I'd go a step beyond that. If it wants access to something it doesn't need I'd suspect it of being up to no good and the reaction to that is a bit stringer than dislike.
"the ad companies have been taking the piss - in order to be able to extract more money from you, they gather all sort of shit."
The ad companies do not extract more money from you, at least not directly. The advertising industry only sells one product, advertising. They sell it to advertisers. The shit they gather is part of the product. The reason you see the pointless ads for what you bought is that the advertising industry has conned their mugs into believing that you're interested in buying 200 toilet seats and 100 new cars - or at least they've conned them into believing that their analytics indicate that you're in the market for one of these even if you're not.
They do, however, extract money from you indirectly because that advertising adds to the vendors' costs and all of us, whether we saw the adverts or not, pay the advertising tax.
"Consequently the benefits that people have often paid years of national insurance for are unfairly denied."
National Insurance was an exercise in getting rid of the difficult bit in the title. What you pay in doesn't go into insuring you against anything nor into a fund for your pension. It's just a form of tax. The benefits are paid out of current taxation.
There seems to have been a campaign against ring-fencing it recently with the H word being paraded round. The Treasury must be getting worried that there'll be pressure for ring-fencing NI. You can tell how much the Treasury hates ring-fenced by the fact that they coined the alarming-sounding word "hypothecated" to describe them. What's actually wrong with them, in the Treasury's eyes, is that it's money the Treasury doesn't get to control.
I suppose in the case of NI they do have a point but that's only because the DWP would be controlling it instead.
Years ago a client of mine dealt with several govt. departments including DWP. A colleagues considered opinion? "Not the sharpest knives in the box." Nothing has changed.
In fact nothing has changed since the days when I was a "client" when I was redeployed* and the erk behind the counter had difficulty understanding that not being able to sign on because I had a job interview at the other end of the country was incompatible with the notion of "not being available for work".
* HMG's then current jargon, back in that weasel Harold Wilson's time.
"The computer would eliminate accidents through inattention. inc drink/drugs."
They'd eliminate a sub-set of those accidents - those that arise from things they're programmed to deal with such as keeping lane. The drunk, drugged or over-tired driver will find accident opportunities other than those they've been spared.
"Just have two seconds between you and the car in front."
When I learned to drive (an probably for a long time before that) the rule was a car length per 10 miles an hour.
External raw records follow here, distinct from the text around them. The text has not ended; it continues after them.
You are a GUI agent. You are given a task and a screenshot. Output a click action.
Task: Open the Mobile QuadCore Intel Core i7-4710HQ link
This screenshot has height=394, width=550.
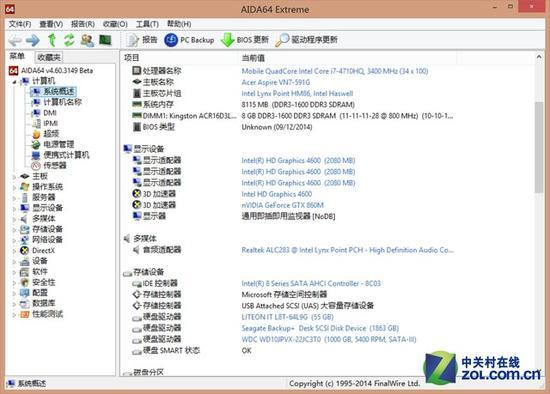pos(335,71)
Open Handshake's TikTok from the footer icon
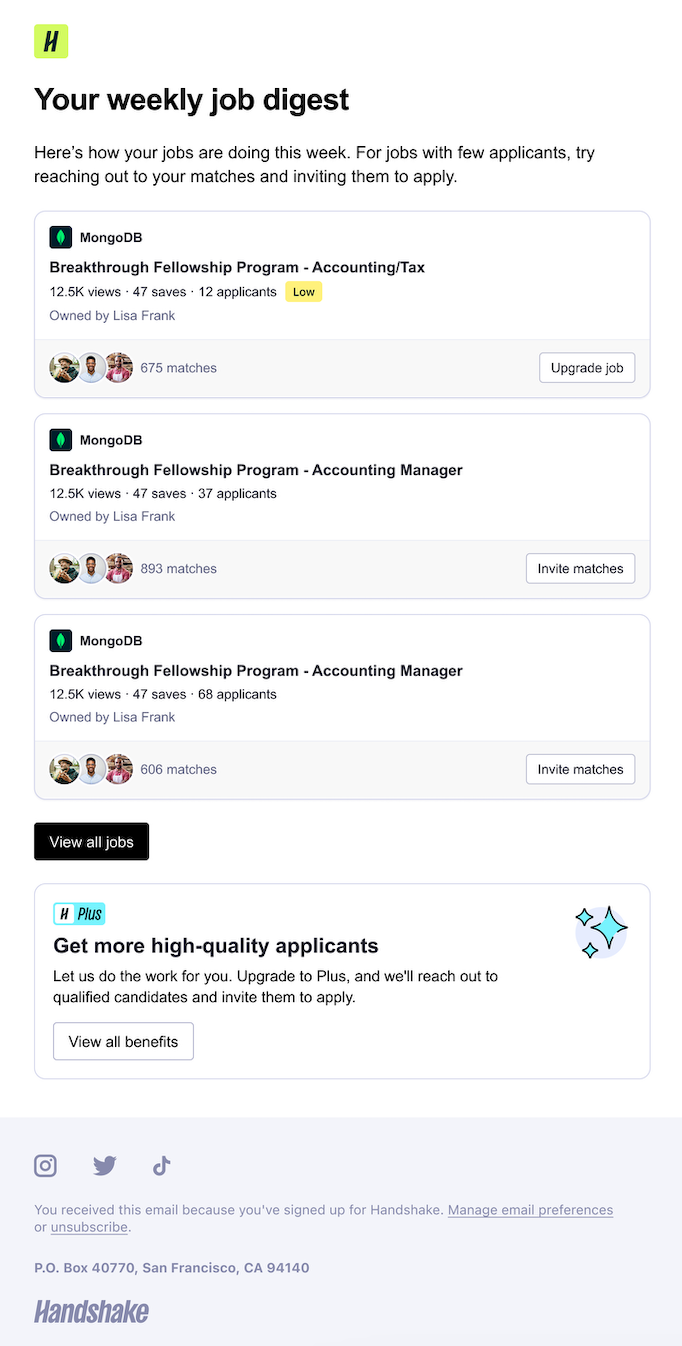This screenshot has width=682, height=1346. [x=160, y=1166]
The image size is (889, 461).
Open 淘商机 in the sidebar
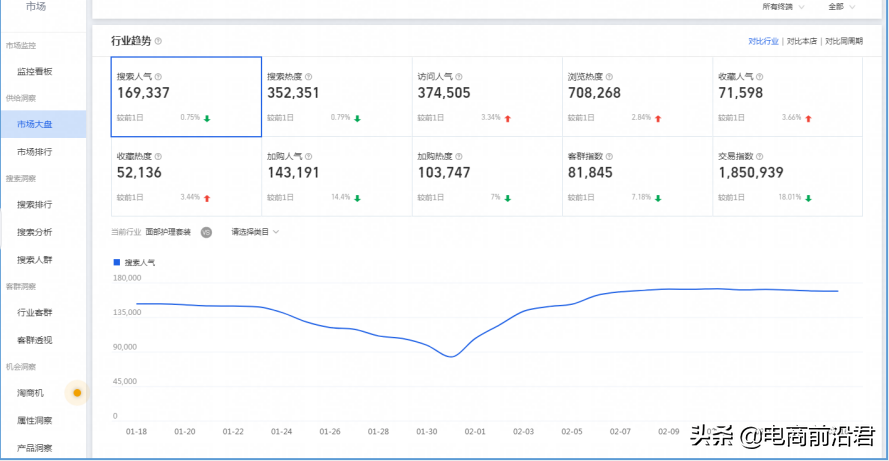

That turned out to be a reasonable approximation for 1 second. Given that brakes and tyres were less efficient than nowadays it seems that the advice then was a good deal more optimistic.
"I wonder what would happen to Apple's policy if their executives were hauled before the courts for aiding and abetting criminal and terrorist activities."
That would require going to court to prove that such activities did actually depend on the phones being lockable. The risk would be failure to prove that to a court's satisfaction, blowing up all the PTB's arguments in their face. That's a risk they're unlikely to take.